Kaplan begins with a historical overview, which I won’t recount (but do read the whole article). What seems like the key argument is the following:

The Karzai government has openly and brazenly strengthened its ties with India, and allowed Indian consulates in Jalalabad, Kandahar, Herat, and Mazar-e-Sharif. It has kept alive the possibility of inviting India to help train the new Afghan army, and to help in dam construction in the northeastern Afghan province of Kunar, abutting Pakistan. All this has driven the ISI wild with fear and anger.

[…] In the mind of the ISI, India uses its new consulates in Afghanistan to back rebels in Pakistan’s southwestern province of Baluchistan, whose capital, Quetta, is only a few hours’ drive from Kandahar. When India talks of building dams in Kunar, the ISI thinks that India wants to help Afghanistan steal Pakistan’s water. Karzai’s open alliance with India is nearly a casus belli for the ISI. So elements of the ISI have responded in kind; they likely helped in the recent assassination attempt against the Afghan president.(link)

Though Kaplan depends a bit too much on the projection of probable motives and regional alignments (rather than actual utterances from the parties involved), the schematic he describes seems convincing to me.

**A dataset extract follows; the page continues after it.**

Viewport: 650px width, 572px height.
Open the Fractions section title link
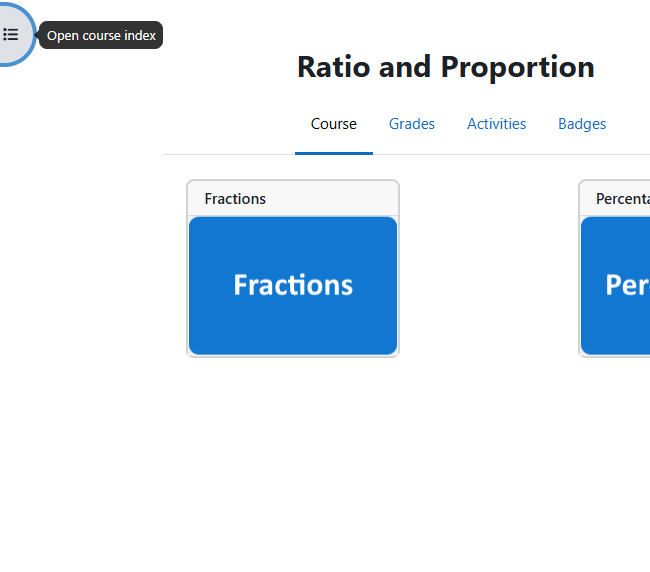[x=235, y=199]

He also offers a “takeaway” for American readers, namely, you can’t just throw troops and money at Afghanistan, and expect to win:

In the midst of all this, both Bush and Barack Obama talk simplistically about sending more American troops to Afghanistan. The India-Pakistan rivalry is just one of several political problems in the region that negate the benefit of more troops. As in the past in both Afghanistan and Iraq, we are in danger of conceiving of war in narrow military terms alone, and thus getting the politics wrong.

In the first place, we need vigorous shuttle diplomacy between Kabul, Islamabad, and New Delhi to address India’s and Pakistan’s fears about Afghanistan. Only by assuaging the ISI’s fears, while allowing India its rightful place in Kabul, can we get more cooperation from Pakistan in our fight against Islamic extremism. (link)

Thoughts? I like the flavor of this explanation for two reasons. First, while Kaplan’s take does not by any means make the ISI more likeable, in general it makes more sense to see an organization like the ISI as operating on the basis of rational, if short-term, self-interest, not as a mindless agent of violence. Second, it downplays the issue of local religious fundamentalism, which is of course exploited by the ISI, but not the underlying cause for its actions. Pure religious fundamentalism might lead someone to blow up a marketplace full of people. But what motivates someone to blow up an embassy is obviously something much more pointedly political.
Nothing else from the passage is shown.